> **What you are asked to do**:
Go through the entries below and return every line that contains "section".

> **Data to use**:
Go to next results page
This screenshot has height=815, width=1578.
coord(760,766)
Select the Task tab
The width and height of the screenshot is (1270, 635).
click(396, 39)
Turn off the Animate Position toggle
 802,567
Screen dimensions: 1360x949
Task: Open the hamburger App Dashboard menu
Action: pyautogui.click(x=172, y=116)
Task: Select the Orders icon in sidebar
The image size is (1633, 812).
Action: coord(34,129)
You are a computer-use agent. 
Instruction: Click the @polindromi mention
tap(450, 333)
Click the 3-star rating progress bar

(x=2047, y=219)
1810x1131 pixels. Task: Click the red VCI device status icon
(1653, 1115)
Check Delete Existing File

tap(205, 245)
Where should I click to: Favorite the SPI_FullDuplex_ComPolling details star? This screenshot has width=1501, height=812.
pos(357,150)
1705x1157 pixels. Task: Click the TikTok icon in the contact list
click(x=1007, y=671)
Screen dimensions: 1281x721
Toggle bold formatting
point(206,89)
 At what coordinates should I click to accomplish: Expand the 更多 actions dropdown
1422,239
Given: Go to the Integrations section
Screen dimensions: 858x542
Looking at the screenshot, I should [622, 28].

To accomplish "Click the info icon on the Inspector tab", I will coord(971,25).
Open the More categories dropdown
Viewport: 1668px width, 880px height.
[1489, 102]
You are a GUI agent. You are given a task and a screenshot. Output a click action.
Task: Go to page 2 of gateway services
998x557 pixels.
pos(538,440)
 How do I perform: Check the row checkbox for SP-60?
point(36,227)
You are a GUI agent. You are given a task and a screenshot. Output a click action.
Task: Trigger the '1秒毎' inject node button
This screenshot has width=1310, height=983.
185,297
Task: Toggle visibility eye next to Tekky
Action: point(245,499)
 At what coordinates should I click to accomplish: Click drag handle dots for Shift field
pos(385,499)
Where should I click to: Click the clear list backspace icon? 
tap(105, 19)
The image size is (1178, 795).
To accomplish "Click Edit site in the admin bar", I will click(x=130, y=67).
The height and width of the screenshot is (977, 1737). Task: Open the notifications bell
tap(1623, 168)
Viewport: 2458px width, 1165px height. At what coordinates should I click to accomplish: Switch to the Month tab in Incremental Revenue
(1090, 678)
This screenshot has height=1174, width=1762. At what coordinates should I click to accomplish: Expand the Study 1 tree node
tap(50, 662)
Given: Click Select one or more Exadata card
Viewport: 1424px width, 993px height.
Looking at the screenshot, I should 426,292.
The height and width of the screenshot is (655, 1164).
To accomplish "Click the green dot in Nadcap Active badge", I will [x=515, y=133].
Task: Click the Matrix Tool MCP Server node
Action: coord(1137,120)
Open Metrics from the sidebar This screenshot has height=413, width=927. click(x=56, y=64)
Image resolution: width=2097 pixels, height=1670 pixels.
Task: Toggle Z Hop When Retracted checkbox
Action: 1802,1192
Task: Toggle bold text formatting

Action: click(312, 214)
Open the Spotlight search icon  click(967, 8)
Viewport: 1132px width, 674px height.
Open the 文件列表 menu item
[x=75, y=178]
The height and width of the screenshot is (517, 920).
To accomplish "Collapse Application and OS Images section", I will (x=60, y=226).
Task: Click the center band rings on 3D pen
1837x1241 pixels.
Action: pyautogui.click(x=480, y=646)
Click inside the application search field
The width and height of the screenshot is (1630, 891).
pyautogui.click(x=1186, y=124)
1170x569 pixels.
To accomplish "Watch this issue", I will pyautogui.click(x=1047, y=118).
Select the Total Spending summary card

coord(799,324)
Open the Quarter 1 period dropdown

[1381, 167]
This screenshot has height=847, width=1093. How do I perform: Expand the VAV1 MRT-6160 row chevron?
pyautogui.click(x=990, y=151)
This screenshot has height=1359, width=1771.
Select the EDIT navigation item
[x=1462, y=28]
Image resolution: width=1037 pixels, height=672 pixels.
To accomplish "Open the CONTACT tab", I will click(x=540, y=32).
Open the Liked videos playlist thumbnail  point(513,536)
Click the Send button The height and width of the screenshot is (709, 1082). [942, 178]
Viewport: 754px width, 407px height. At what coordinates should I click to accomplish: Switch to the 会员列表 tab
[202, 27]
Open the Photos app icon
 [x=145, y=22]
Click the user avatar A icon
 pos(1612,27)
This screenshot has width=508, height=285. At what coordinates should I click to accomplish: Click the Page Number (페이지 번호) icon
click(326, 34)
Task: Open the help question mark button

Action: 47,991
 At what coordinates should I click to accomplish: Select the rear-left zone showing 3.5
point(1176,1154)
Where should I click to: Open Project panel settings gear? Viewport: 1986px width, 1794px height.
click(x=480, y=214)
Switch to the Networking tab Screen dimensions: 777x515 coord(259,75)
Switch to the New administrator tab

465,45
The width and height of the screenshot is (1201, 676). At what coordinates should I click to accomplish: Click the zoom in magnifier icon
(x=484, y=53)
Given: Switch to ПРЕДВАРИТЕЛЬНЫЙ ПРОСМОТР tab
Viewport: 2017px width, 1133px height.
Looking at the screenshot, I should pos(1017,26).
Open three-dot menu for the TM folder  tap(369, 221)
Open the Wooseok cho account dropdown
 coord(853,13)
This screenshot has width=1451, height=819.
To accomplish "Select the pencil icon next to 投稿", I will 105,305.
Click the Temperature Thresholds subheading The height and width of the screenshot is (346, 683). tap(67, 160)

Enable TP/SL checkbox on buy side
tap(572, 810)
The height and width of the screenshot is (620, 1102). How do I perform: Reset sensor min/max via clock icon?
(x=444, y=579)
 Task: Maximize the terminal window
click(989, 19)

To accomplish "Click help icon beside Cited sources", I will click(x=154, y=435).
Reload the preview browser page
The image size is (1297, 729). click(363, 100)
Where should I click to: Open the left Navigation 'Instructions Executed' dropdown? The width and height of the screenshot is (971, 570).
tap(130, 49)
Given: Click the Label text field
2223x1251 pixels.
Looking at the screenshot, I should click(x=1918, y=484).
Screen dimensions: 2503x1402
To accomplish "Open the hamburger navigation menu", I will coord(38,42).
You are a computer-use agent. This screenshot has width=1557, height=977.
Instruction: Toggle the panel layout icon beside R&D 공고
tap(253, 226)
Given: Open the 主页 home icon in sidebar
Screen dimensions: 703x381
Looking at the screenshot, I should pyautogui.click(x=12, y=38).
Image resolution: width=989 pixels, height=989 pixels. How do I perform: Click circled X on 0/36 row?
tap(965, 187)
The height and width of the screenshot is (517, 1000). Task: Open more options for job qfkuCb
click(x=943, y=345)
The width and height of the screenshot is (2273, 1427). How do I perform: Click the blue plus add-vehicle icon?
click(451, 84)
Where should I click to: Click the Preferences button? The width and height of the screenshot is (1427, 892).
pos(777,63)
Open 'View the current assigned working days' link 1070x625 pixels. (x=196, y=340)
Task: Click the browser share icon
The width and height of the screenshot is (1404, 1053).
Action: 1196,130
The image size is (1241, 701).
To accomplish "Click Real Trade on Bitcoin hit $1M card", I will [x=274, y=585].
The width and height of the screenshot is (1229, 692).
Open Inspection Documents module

> **Exercise result**:
Given: Go to the Integrations section
To accomplish "Collapse Application and OS Images section", I will (x=60, y=226).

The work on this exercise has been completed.